The SBA said it plans to send a communication to participants in the program, which is aimed at broadening the government contracting landscape, on Monday, Aug. 21. That communication will either “detail the process for establishing social disadvantage or will clarify that the participant has already established social disadvantage and may proceed with federal contract awards,” the SBA said.

The July ruling by a district court in Tennessee threw the 8(a) program into uncertainty after it struck down its use of a “rebuttable presumption” of social disadvantage, which is a legal term for something presumed true absent other evidence.

The statute that established the 8(a) program, the Small Business Act, defines certain racial and ethnic groups as having a rebuttable presumption of disadvantage, which in turn makes it easier for companies owned by people belonging to those groups to apply for the program.

The statement Friday comes after the SBA announced a temporary pause on new applications for the 8(a) program in light of the injunction. The government has not yet indicated whether it plans to appeal the ruling, which relied in part on the Supreme Court’s decision striking down the use of race in college admissions through affirmative action.

While certain groups were spelled out as having that presumption of disadvantage, companies owned by people outside those groups were still able to write a so-called “narrative” explaining their disadvantage. As a result of the court ruling, that existing process is being broadened to companies that previously relied on the presumption. 

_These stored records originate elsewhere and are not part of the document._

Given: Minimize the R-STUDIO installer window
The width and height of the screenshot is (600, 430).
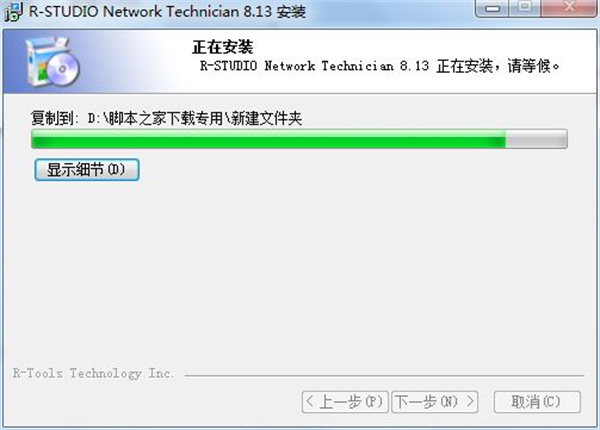Looking at the screenshot, I should (492, 8).
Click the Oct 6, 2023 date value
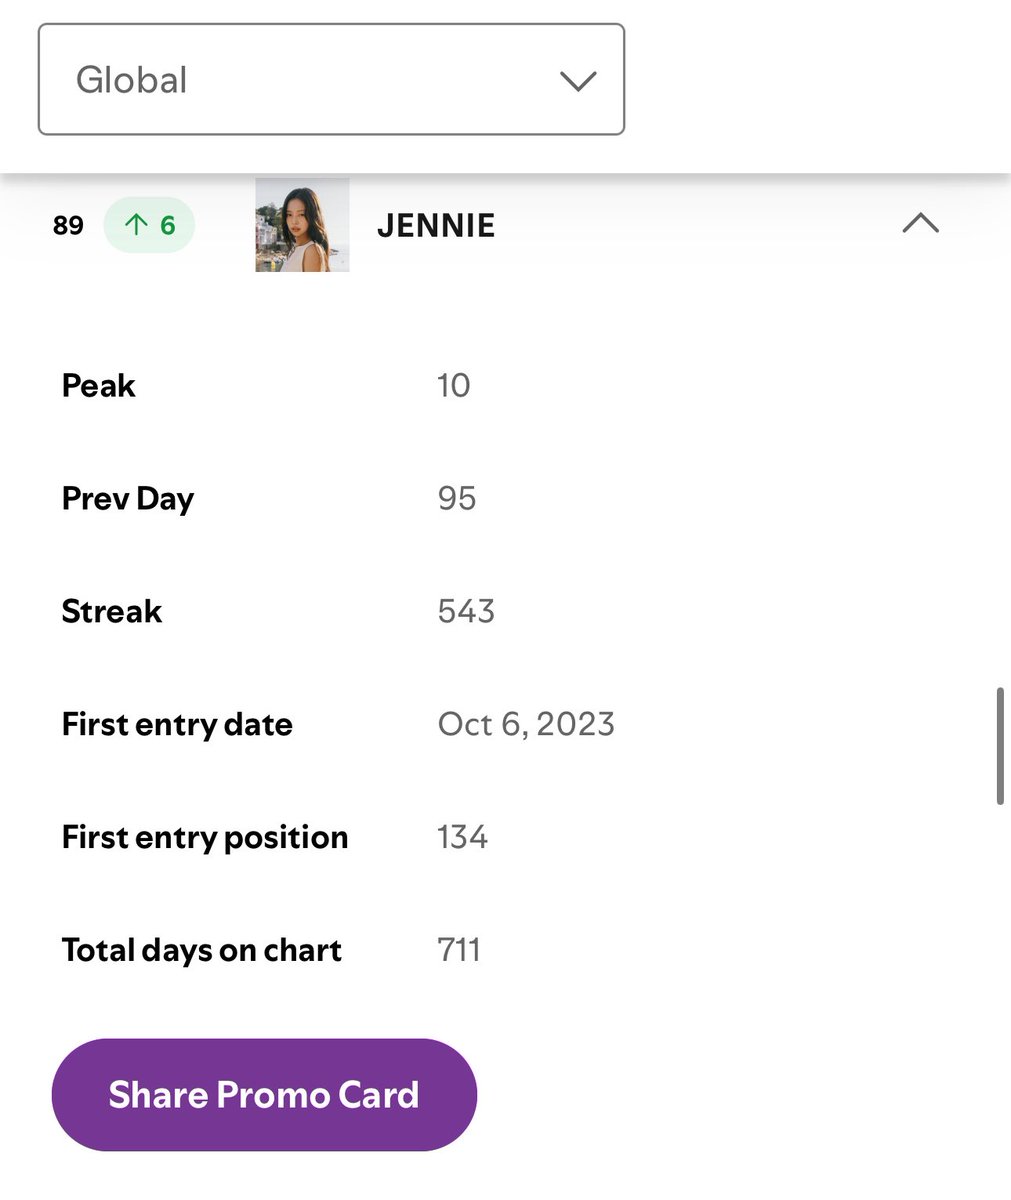Viewport: 1011px width, 1200px height. (526, 724)
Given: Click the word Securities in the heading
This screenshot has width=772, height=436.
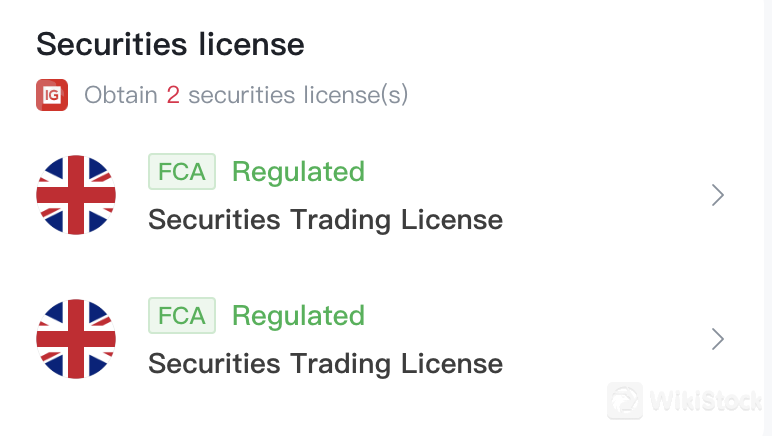Looking at the screenshot, I should click(112, 45).
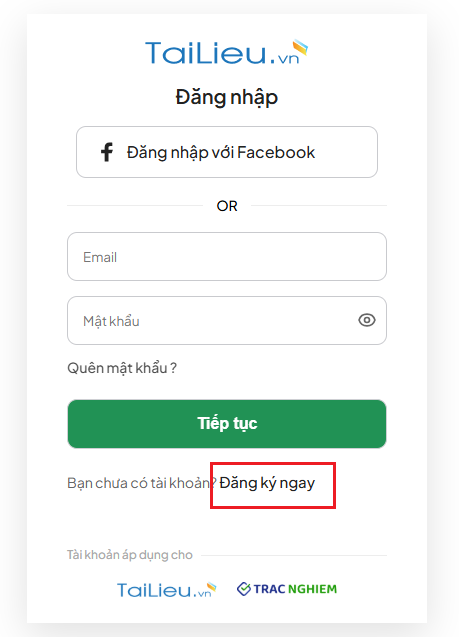Click the green NGHIEM text in the footer logo
The image size is (459, 637).
coord(313,589)
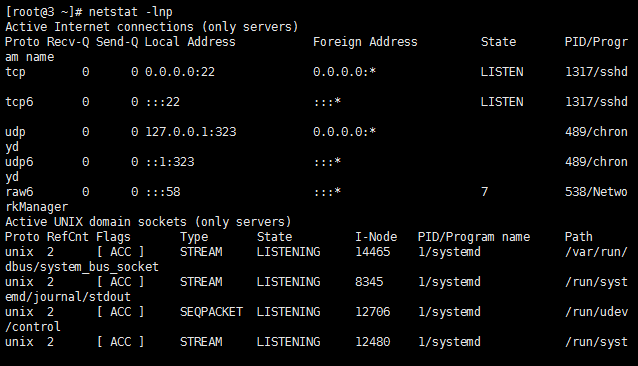Click the /run/udev path text
The width and height of the screenshot is (638, 366).
click(596, 312)
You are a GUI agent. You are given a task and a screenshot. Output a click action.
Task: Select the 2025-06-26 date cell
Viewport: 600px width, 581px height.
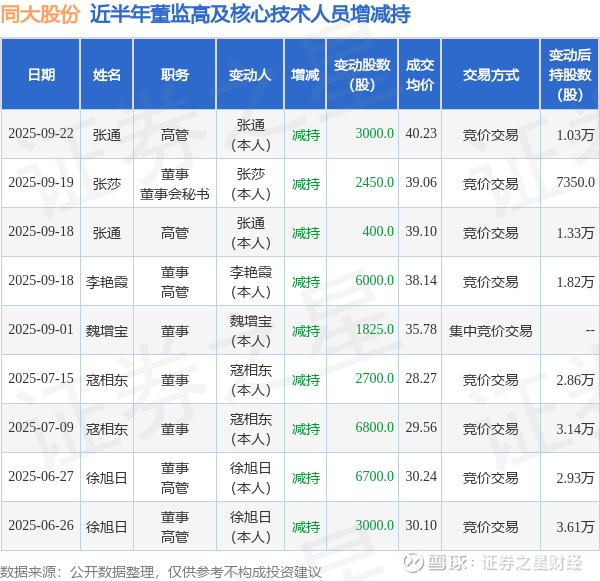41,526
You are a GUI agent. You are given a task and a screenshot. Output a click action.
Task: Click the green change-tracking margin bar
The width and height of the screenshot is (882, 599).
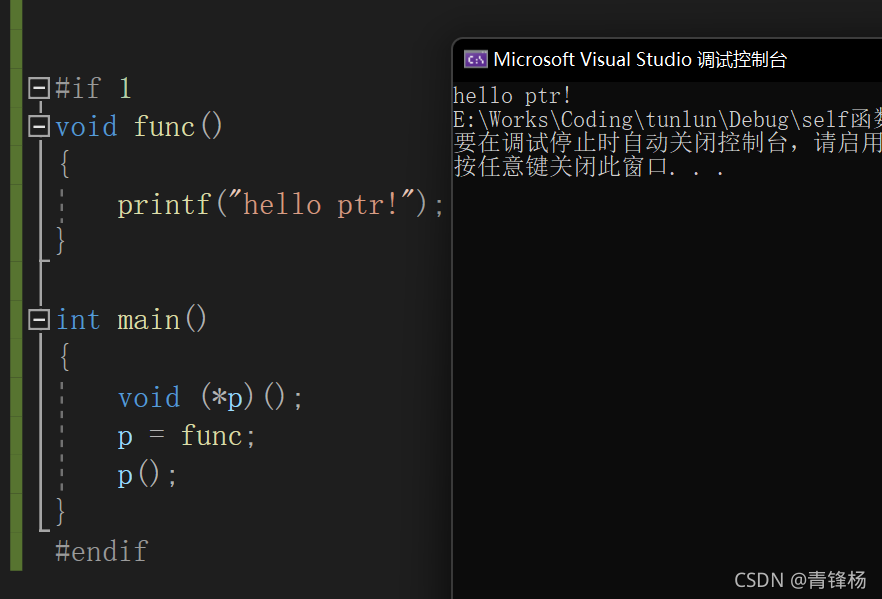click(x=16, y=286)
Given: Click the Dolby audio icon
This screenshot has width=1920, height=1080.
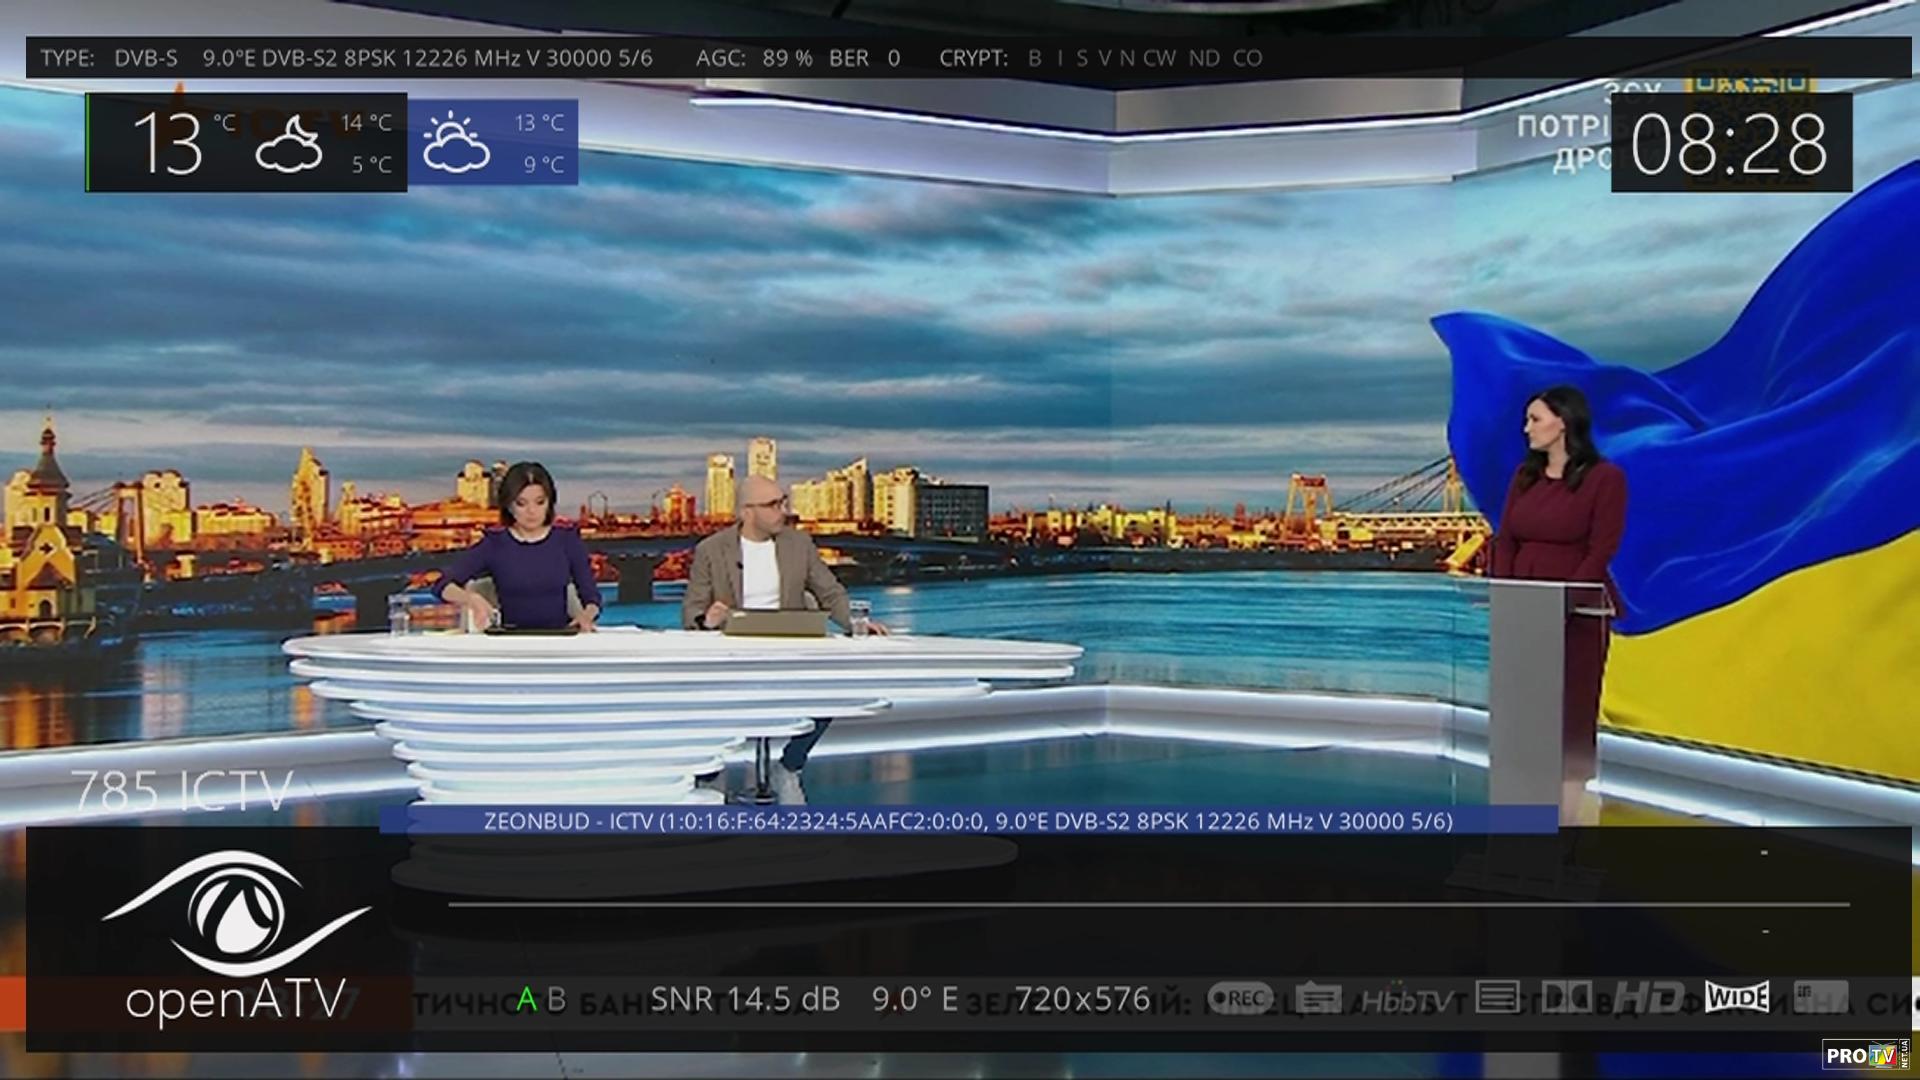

The SBA also noted that certain participants of the program will not be impacted by the change.

“If you were originally admitted to the program because the qualifying owner established social disadvantage by a preponderance of the evidence, you will not need to submit a narrative,” the SBA said. “The Court’s decision also does not impact entity-owned firms, such as firms owned by Indian tribes, Alaska Native Corporations, or Native Hawaiian Organizations – these firms will not need to submit narratives.”